_Supplied records_:
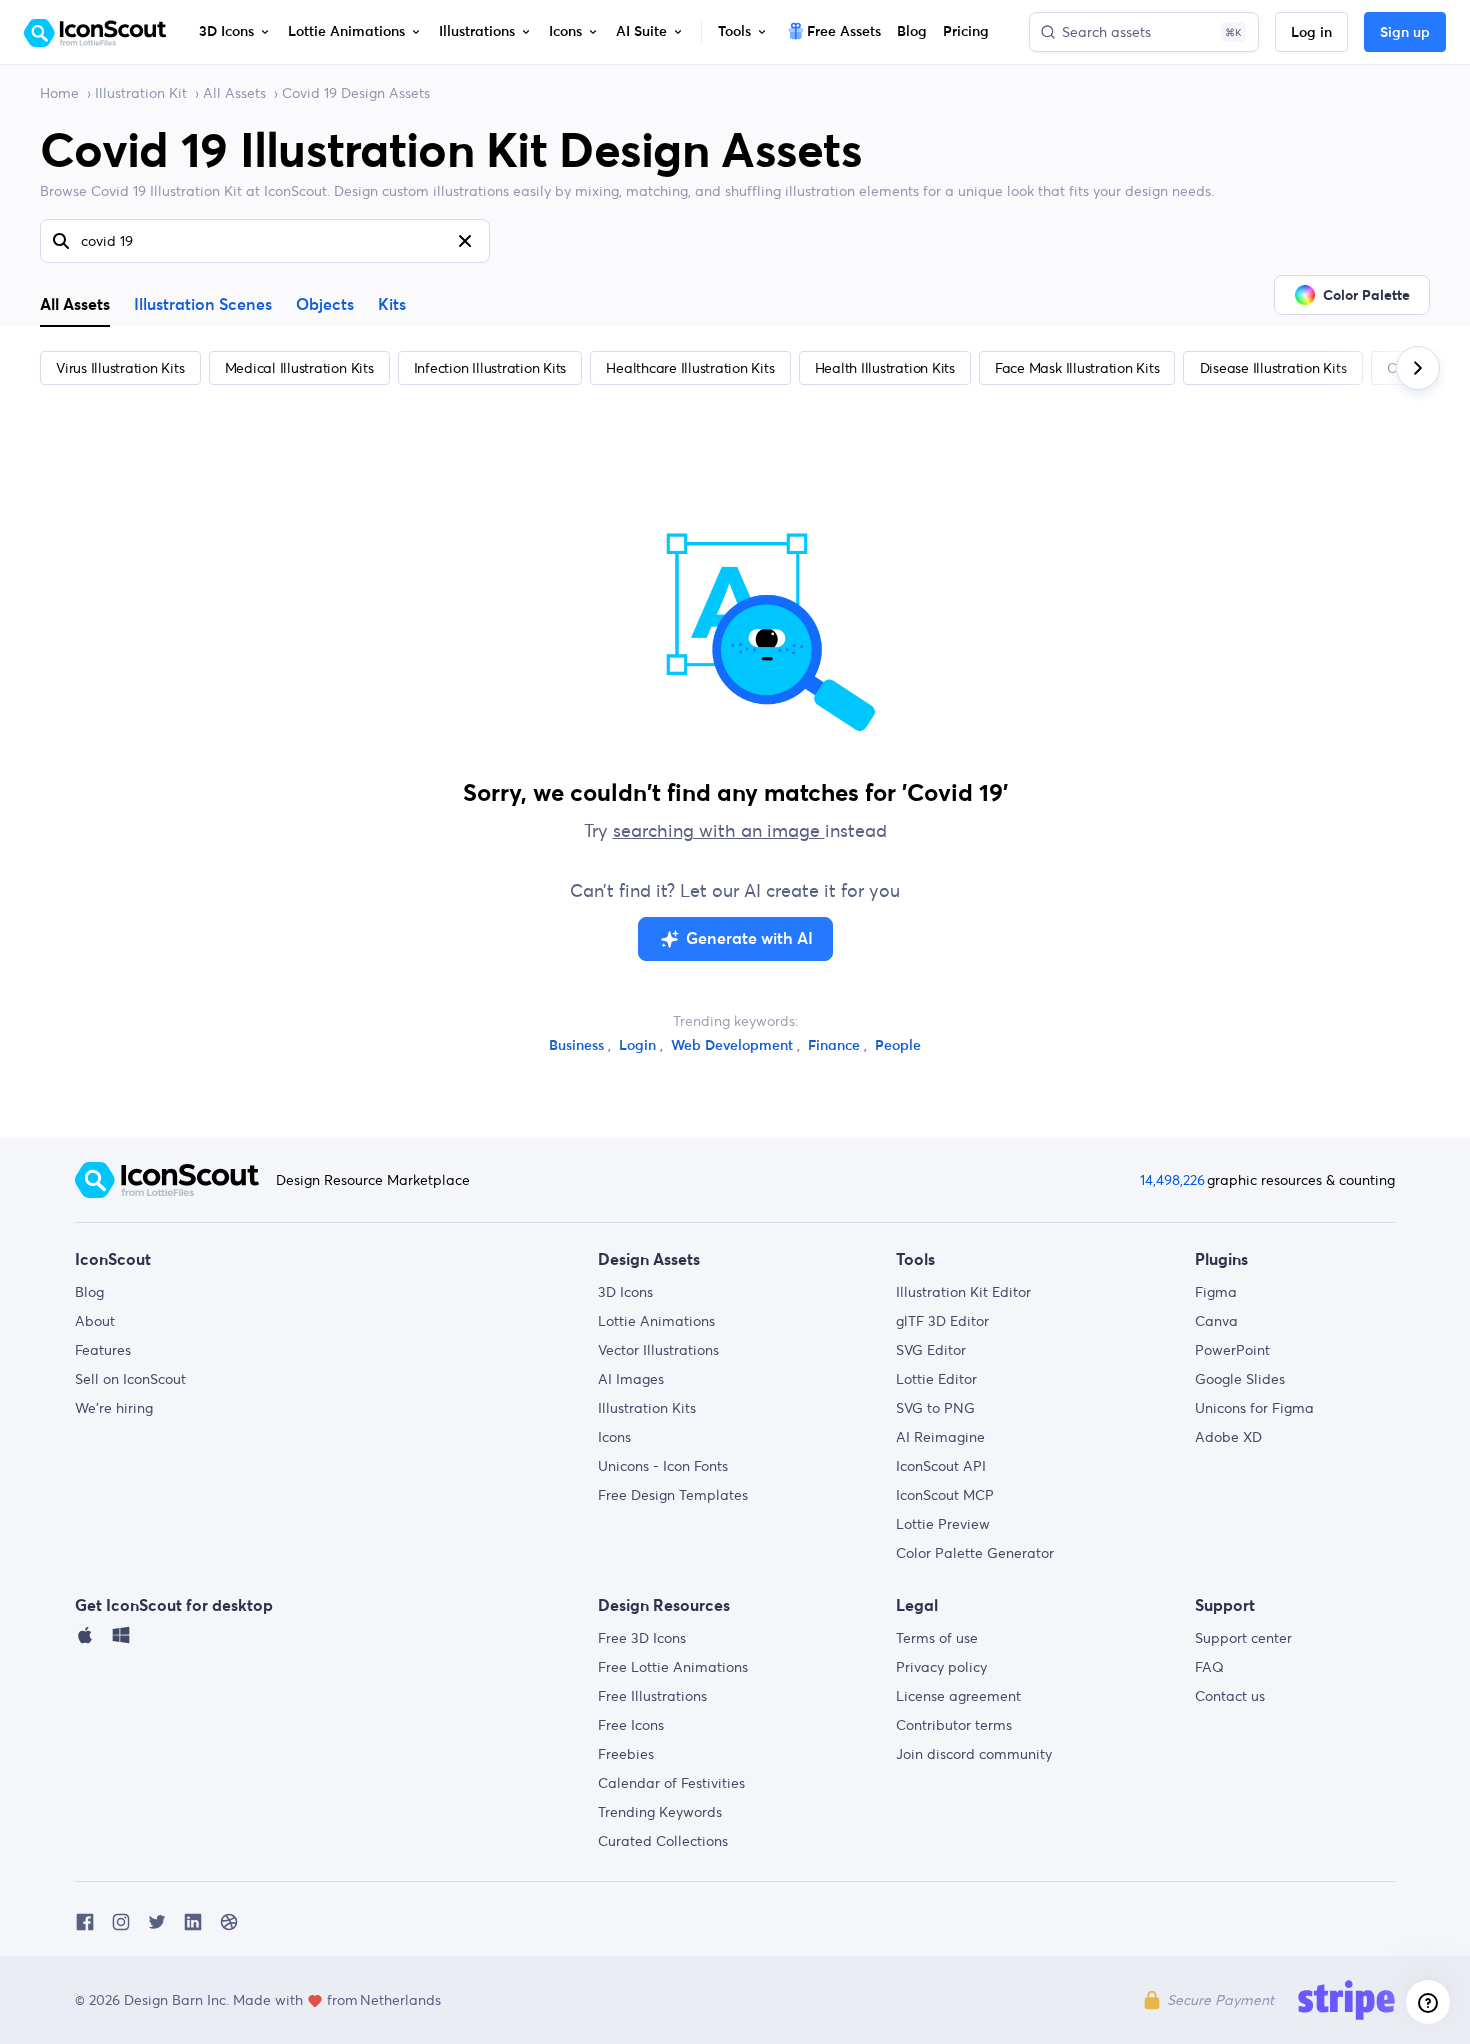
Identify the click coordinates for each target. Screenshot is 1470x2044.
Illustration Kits (647, 1408)
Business (578, 1046)
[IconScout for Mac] (85, 1640)
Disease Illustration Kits (1273, 368)
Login (639, 1046)
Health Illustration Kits (885, 368)
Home (59, 93)
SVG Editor (931, 1350)
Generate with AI (749, 939)
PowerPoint (1232, 1350)
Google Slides (1240, 1379)
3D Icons (625, 1292)
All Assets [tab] (75, 304)
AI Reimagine (940, 1437)
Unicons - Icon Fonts (663, 1466)
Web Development (734, 1046)
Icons (614, 1437)
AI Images (631, 1379)
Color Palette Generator (975, 1553)
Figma (1216, 1292)
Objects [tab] (325, 305)
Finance (836, 1046)
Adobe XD (1228, 1437)
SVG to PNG (935, 1408)
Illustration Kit (141, 93)
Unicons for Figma (1254, 1408)
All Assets (234, 93)
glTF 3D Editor (942, 1321)
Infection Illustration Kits (490, 368)
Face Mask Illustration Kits (1077, 368)
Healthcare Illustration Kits (690, 368)
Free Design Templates (673, 1495)
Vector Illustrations (658, 1350)
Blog (89, 1292)
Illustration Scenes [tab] (203, 305)
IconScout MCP (945, 1495)
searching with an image (719, 830)
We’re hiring (114, 1408)
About (95, 1321)
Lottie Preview (943, 1524)
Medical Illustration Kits (299, 368)
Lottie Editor (936, 1379)
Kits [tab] (392, 305)
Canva (1216, 1321)
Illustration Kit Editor (963, 1292)
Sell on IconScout (130, 1379)
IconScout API (941, 1466)
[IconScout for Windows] (121, 1640)
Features (103, 1350)
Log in (1311, 33)
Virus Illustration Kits (120, 368)
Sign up (1405, 33)
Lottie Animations (656, 1321)
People (898, 1046)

_Aim of the task_: Gather each line from the listing above that holds "Editor".

_Exercise response_:
SVG Editor (931, 1350)
glTF 3D Editor (942, 1321)
Lottie Editor (936, 1379)
Illustration Kit Editor (963, 1292)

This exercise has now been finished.